● **Input for this task**
+ + + +

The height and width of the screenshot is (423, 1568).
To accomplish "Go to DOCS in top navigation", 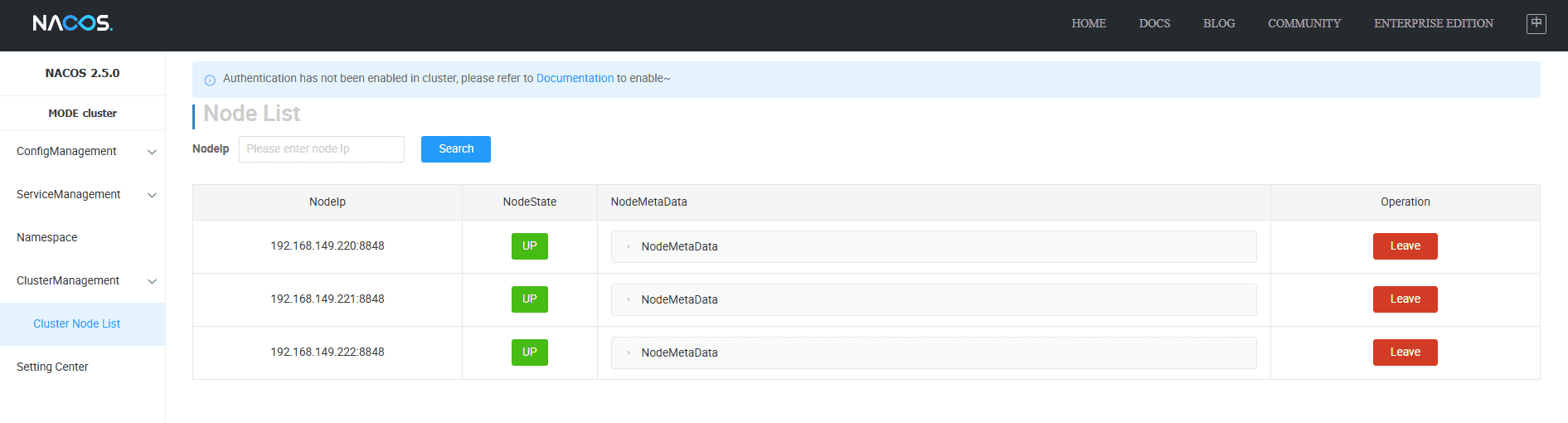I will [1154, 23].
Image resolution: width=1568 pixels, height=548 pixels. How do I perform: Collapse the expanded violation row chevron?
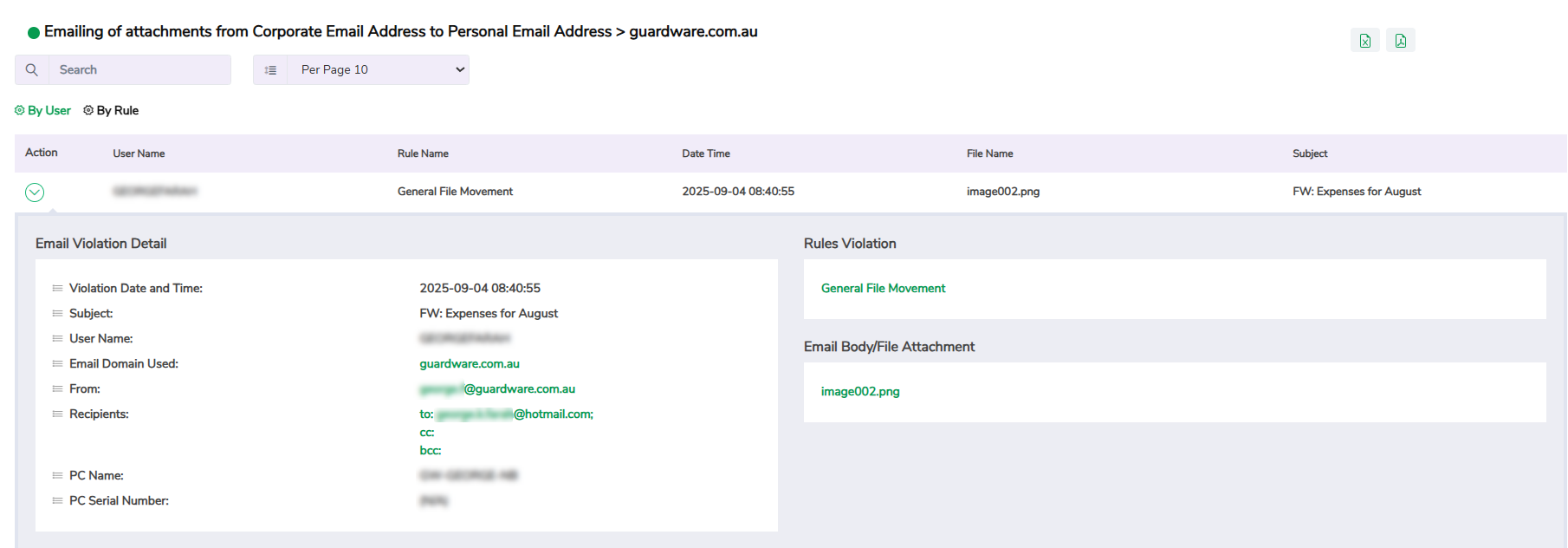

+ + + +

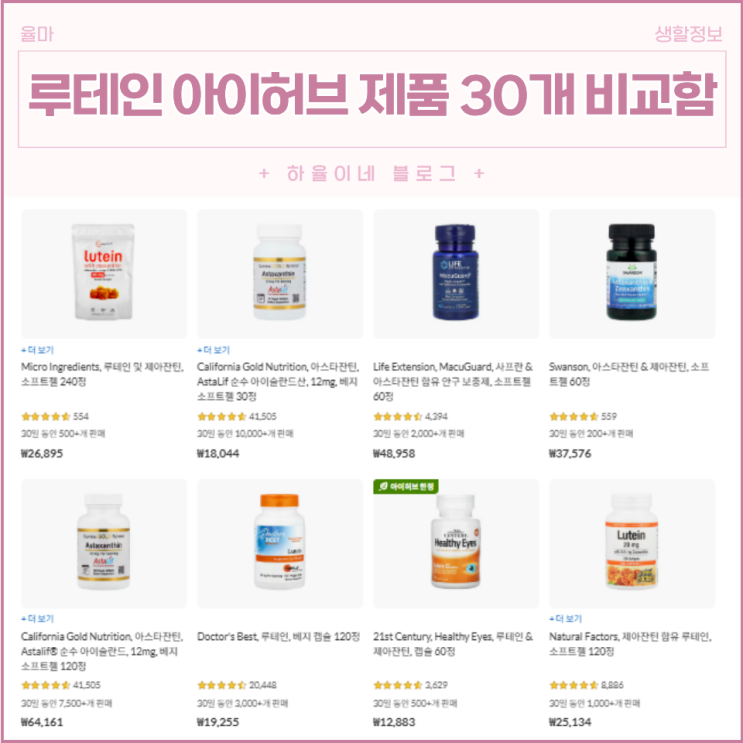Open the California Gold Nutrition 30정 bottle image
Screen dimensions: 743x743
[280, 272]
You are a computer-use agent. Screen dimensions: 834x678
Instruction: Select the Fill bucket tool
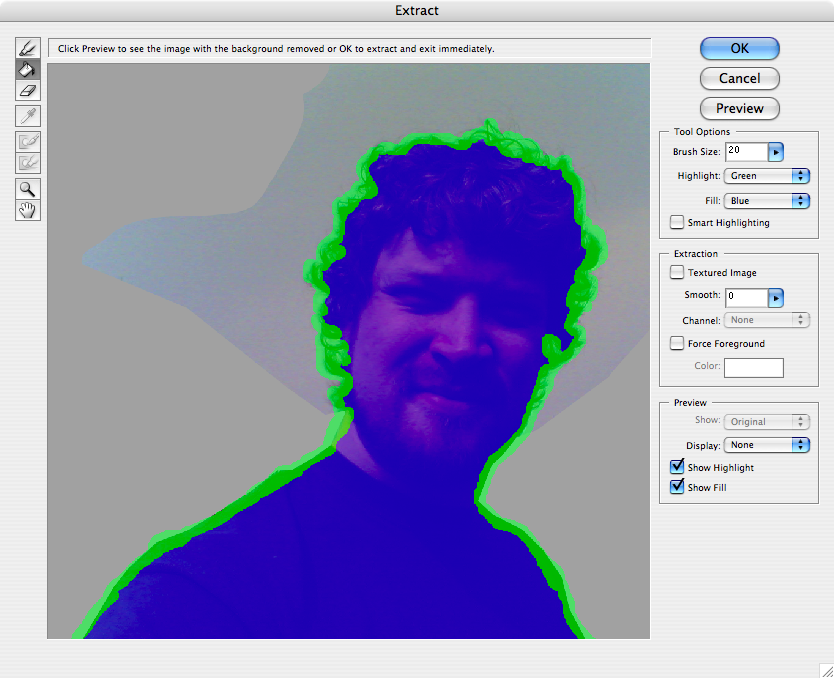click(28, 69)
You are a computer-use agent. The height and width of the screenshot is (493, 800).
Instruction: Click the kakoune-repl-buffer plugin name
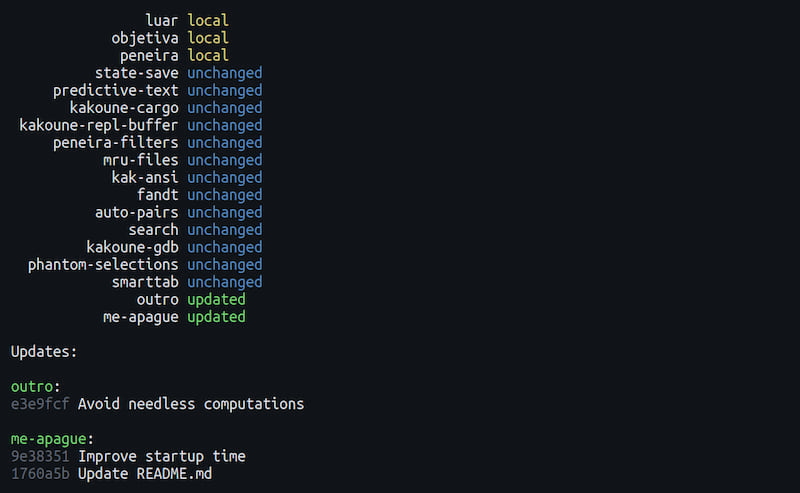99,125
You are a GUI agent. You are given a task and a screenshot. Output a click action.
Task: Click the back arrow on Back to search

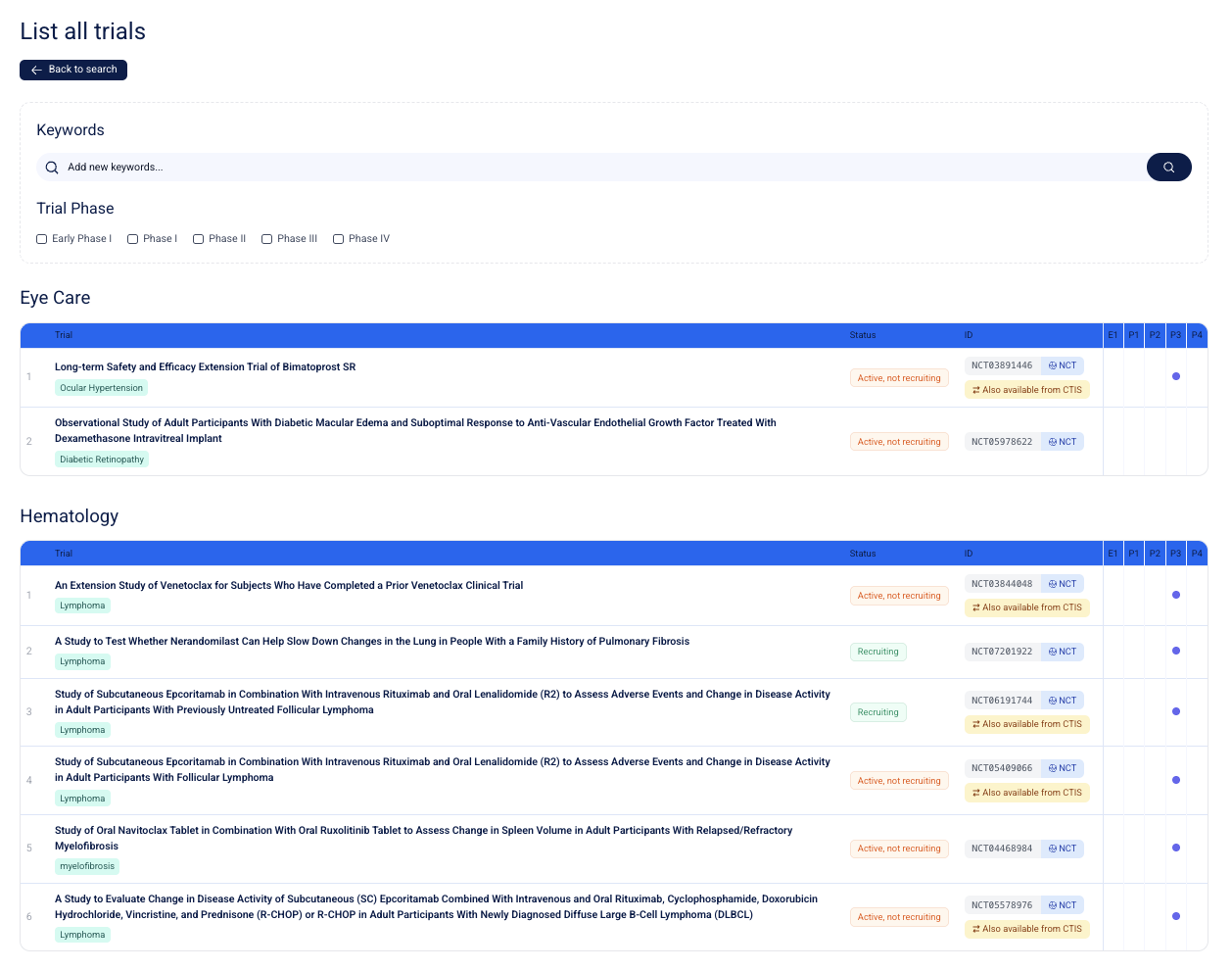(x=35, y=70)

+ + + +

● **Work item**
Where a picture appears in the records above, omit it, and transcribe exactly the stretch of lines from the one with "Instruction: Select the Fill bucket tool" through the one with "You are a GUI".

● **Task answer**
Instruction: Select the Fill bucket tool
click(28, 69)
You are a computer-use agent. The height and width of the screenshot is (493, 800).
Instruction: Click the kakoune-repl-buffer plugin name
99,125
You are a GUI agent. You are given a task and a screenshot. Output a click action.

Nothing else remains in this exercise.